## Problem statement:
Below are records; output all of them exactly.

[Data provided Boundary: Start]

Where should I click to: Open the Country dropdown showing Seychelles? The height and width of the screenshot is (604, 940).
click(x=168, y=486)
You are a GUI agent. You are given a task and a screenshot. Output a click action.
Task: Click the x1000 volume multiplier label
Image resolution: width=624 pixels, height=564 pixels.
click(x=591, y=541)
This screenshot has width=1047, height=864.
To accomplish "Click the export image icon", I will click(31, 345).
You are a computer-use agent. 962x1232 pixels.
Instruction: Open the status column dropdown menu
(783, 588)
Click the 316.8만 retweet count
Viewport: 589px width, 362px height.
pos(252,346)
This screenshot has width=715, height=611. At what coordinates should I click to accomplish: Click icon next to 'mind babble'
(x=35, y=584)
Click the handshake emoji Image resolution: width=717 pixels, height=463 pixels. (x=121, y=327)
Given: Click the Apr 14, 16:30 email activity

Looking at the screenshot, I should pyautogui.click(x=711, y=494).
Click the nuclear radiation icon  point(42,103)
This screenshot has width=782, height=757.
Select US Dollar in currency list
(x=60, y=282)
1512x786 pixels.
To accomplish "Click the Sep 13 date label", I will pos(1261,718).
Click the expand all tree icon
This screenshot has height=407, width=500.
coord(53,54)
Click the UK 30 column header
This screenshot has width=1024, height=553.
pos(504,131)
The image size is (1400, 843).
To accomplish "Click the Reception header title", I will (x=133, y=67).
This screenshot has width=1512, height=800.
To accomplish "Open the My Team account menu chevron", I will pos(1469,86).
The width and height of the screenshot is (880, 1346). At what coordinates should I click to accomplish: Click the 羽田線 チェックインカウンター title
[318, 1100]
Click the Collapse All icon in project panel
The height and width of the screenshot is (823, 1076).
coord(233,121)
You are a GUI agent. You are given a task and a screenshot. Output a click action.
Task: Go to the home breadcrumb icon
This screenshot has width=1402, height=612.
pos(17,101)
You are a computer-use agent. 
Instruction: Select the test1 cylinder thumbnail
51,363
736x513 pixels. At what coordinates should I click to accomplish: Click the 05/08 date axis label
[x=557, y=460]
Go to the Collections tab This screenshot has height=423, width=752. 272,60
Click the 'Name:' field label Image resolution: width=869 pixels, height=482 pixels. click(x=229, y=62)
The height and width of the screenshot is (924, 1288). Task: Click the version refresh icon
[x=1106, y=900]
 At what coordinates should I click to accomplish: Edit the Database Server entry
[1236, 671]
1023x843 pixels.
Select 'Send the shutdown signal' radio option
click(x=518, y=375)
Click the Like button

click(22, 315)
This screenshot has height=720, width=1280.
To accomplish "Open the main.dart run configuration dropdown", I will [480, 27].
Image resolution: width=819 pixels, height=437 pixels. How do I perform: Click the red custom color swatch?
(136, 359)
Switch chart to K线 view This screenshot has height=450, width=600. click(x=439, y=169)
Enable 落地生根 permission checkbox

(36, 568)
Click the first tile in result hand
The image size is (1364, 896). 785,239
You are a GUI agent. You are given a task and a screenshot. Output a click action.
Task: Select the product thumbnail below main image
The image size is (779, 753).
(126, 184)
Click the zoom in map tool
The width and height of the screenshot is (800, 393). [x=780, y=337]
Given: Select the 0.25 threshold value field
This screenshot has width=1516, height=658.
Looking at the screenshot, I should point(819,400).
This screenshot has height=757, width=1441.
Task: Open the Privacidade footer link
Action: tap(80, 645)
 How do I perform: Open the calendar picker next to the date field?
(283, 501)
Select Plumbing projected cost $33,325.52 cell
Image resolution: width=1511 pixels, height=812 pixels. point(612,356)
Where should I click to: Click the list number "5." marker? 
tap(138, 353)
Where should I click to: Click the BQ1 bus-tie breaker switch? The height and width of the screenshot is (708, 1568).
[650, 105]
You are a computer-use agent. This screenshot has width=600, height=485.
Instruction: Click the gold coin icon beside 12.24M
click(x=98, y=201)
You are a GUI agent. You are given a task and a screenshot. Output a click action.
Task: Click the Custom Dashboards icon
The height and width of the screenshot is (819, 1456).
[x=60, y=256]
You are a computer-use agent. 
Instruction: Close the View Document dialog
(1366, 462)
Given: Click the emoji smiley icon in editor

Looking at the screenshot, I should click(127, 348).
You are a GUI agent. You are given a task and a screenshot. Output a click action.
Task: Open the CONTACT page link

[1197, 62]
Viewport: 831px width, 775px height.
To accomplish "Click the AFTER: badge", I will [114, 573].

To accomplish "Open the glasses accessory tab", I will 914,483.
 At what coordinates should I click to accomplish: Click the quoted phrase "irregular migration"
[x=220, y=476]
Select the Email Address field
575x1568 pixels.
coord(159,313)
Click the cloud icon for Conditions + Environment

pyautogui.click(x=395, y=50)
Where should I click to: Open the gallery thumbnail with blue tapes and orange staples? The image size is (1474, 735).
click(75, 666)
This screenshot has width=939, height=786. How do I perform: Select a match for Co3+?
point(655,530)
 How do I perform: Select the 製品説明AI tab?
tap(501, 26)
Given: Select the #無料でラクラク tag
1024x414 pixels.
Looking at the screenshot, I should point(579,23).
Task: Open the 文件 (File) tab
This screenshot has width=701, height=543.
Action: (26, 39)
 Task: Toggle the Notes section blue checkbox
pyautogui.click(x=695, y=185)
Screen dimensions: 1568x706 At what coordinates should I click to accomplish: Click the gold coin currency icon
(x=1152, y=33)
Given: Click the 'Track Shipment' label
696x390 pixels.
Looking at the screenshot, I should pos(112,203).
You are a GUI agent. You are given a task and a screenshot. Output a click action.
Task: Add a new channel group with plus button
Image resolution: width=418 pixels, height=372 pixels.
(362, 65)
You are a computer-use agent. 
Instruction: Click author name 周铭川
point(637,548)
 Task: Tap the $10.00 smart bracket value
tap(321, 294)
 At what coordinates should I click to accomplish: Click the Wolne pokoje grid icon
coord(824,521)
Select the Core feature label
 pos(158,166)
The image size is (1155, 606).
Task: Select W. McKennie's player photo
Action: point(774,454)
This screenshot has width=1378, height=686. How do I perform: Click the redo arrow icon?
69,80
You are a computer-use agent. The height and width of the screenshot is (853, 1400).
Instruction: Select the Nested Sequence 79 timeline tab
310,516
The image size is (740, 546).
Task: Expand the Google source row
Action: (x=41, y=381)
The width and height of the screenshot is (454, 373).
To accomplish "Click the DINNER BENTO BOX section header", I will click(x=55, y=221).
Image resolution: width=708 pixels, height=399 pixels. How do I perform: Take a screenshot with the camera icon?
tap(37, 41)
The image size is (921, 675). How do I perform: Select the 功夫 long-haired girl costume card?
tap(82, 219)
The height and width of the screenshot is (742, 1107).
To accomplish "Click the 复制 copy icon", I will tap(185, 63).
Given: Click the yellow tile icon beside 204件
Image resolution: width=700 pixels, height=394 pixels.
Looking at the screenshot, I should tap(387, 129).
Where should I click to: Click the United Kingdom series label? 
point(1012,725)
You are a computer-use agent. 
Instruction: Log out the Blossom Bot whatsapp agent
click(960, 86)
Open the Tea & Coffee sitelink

[Data provided Boundary: End]

## Answer space:
Where should I click to: Open the Country dropdown showing Seychelles? The height and width of the screenshot is (604, 940).
click(x=168, y=486)
You are a GUI agent. You are given a task and a screenshot. Output a click action.
Task: Click the x1000 volume multiplier label
Image resolution: width=624 pixels, height=564 pixels.
click(x=591, y=541)
This screenshot has width=1047, height=864.
To accomplish "Click the export image icon", I will click(31, 345).
You are a computer-use agent. 962x1232 pixels.
Instruction: Open the status column dropdown menu
(783, 588)
Click the 316.8만 retweet count
Viewport: 589px width, 362px height.
pos(252,346)
This screenshot has width=715, height=611. At what coordinates should I click to accomplish: Click icon next to 'mind babble'
(x=35, y=584)
Click the handshake emoji Image resolution: width=717 pixels, height=463 pixels. (x=121, y=327)
Given: Click the Apr 14, 16:30 email activity

Looking at the screenshot, I should pyautogui.click(x=711, y=494).
Click the nuclear radiation icon  point(42,103)
This screenshot has width=782, height=757.
Select US Dollar in currency list
(x=60, y=282)
1512x786 pixels.
To accomplish "Click the Sep 13 date label", I will pos(1261,718).
Click the expand all tree icon
This screenshot has height=407, width=500.
coord(53,54)
Click the UK 30 column header
This screenshot has width=1024, height=553.
pos(504,131)
The image size is (1400, 843).
To accomplish "Click the Reception header title", I will (x=133, y=67).
This screenshot has width=1512, height=800.
To accomplish "Open the My Team account menu chevron", I will pos(1469,86).
The width and height of the screenshot is (880, 1346). At what coordinates should I click to accomplish: Click the 羽田線 チェックインカウンター title
[318, 1100]
Click the Collapse All icon in project panel
The height and width of the screenshot is (823, 1076).
coord(233,121)
You are a GUI agent. You are given a task and a screenshot. Output a click action.
Task: Go to the home breadcrumb icon
This screenshot has width=1402, height=612.
pos(17,101)
You are a computer-use agent. 
Instruction: Select the test1 cylinder thumbnail
51,363
736x513 pixels. At what coordinates should I click to accomplish: Click the 05/08 date axis label
[x=557, y=460]
Go to the Collections tab This screenshot has height=423, width=752. 272,60
Click the 'Name:' field label Image resolution: width=869 pixels, height=482 pixels. click(x=229, y=62)
The height and width of the screenshot is (924, 1288). Task: Click the version refresh icon
[x=1106, y=900]
 At what coordinates should I click to accomplish: Edit the Database Server entry
[1236, 671]
1023x843 pixels.
Select 'Send the shutdown signal' radio option
click(x=518, y=375)
Click the Like button

click(22, 315)
This screenshot has height=720, width=1280.
To accomplish "Open the main.dart run configuration dropdown", I will [480, 27].
Image resolution: width=819 pixels, height=437 pixels. How do I perform: Click the red custom color swatch?
(136, 359)
Switch chart to K线 view This screenshot has height=450, width=600. click(x=439, y=169)
Enable 落地生根 permission checkbox

(36, 568)
Click the first tile in result hand
The image size is (1364, 896). 785,239
You are a GUI agent. You are given a task and a screenshot. Output a click action.
Task: Select the product thumbnail below main image
The image size is (779, 753).
(126, 184)
Click the zoom in map tool
The width and height of the screenshot is (800, 393). [x=780, y=337]
Given: Select the 0.25 threshold value field
This screenshot has width=1516, height=658.
Looking at the screenshot, I should point(819,400).
This screenshot has height=757, width=1441.
Task: Open the Privacidade footer link
Action: tap(80, 645)
 How do I perform: Open the calendar picker next to the date field?
(283, 501)
Select Plumbing projected cost $33,325.52 cell
Image resolution: width=1511 pixels, height=812 pixels. point(612,356)
Where should I click to: Click the list number "5." marker? 
tap(138, 353)
Where should I click to: Click the BQ1 bus-tie breaker switch? The height and width of the screenshot is (708, 1568).
[650, 105]
You are a computer-use agent. This screenshot has width=600, height=485.
Instruction: Click the gold coin icon beside 12.24M
click(x=98, y=201)
You are a GUI agent. You are given a task and a screenshot. Output a click action.
Task: Click the Custom Dashboards icon
The height and width of the screenshot is (819, 1456).
[x=60, y=256]
You are a computer-use agent. 
Instruction: Close the View Document dialog
(1366, 462)
Given: Click the emoji smiley icon in editor

Looking at the screenshot, I should click(127, 348).
You are a GUI agent. You are given a task and a screenshot. Output a click action.
Task: Open the CONTACT page link

[1197, 62]
Viewport: 831px width, 775px height.
To accomplish "Click the AFTER: badge", I will [114, 573].

To accomplish "Open the glasses accessory tab", I will 914,483.
 At what coordinates should I click to accomplish: Click the quoted phrase "irregular migration"
[x=220, y=476]
Select the Email Address field
575x1568 pixels.
coord(159,313)
Click the cloud icon for Conditions + Environment

pyautogui.click(x=395, y=50)
Where should I click to: Open the gallery thumbnail with blue tapes and orange staples? The image size is (1474, 735).
click(75, 666)
This screenshot has width=939, height=786. How do I perform: Select a match for Co3+?
point(655,530)
 How do I perform: Select the 製品説明AI tab?
tap(501, 26)
Given: Select the #無料でラクラク tag
1024x414 pixels.
Looking at the screenshot, I should point(579,23).
Task: Open the 文件 (File) tab
This screenshot has width=701, height=543.
Action: (26, 39)
 Task: Toggle the Notes section blue checkbox
pyautogui.click(x=695, y=185)
Screen dimensions: 1568x706 At what coordinates should I click to accomplish: Click the gold coin currency icon
(x=1152, y=33)
Given: Click the 'Track Shipment' label
696x390 pixels.
Looking at the screenshot, I should pos(112,203).
You are a GUI agent. You are given a task and a screenshot. Output a click action.
Task: Add a new channel group with plus button
Image resolution: width=418 pixels, height=372 pixels.
(362, 65)
You are a computer-use agent. 
Instruction: Click author name 周铭川
point(637,548)
 Task: Tap the $10.00 smart bracket value
tap(321, 294)
 At what coordinates should I click to accomplish: Click the Wolne pokoje grid icon
coord(824,521)
Select the Core feature label
 pos(158,166)
The image size is (1155, 606).
Task: Select W. McKennie's player photo
Action: point(774,454)
This screenshot has width=1378, height=686. How do I perform: Click the redo arrow icon?
69,80
You are a computer-use agent. The height and width of the screenshot is (853, 1400).
Instruction: Select the Nested Sequence 79 timeline tab
310,516
The image size is (740, 546).
Task: Expand the Google source row
Action: (x=41, y=381)
The width and height of the screenshot is (454, 373).
To accomplish "Click the DINNER BENTO BOX section header", I will click(x=55, y=221).
Image resolution: width=708 pixels, height=399 pixels. How do I perform: Take a screenshot with the camera icon?
tap(37, 41)
The image size is (921, 675). How do I perform: Select the 功夫 long-haired girl costume card?
tap(82, 219)
The height and width of the screenshot is (742, 1107).
To accomplish "Click the 复制 copy icon", I will tap(185, 63).
Given: Click the yellow tile icon beside 204件
Image resolution: width=700 pixels, height=394 pixels.
Looking at the screenshot, I should tap(387, 129).
Where should I click to: Click the United Kingdom series label? 
point(1012,725)
You are a computer-use agent. 
Instruction: Log out the Blossom Bot whatsapp agent
click(960, 86)
Open the Tea & Coffee sitelink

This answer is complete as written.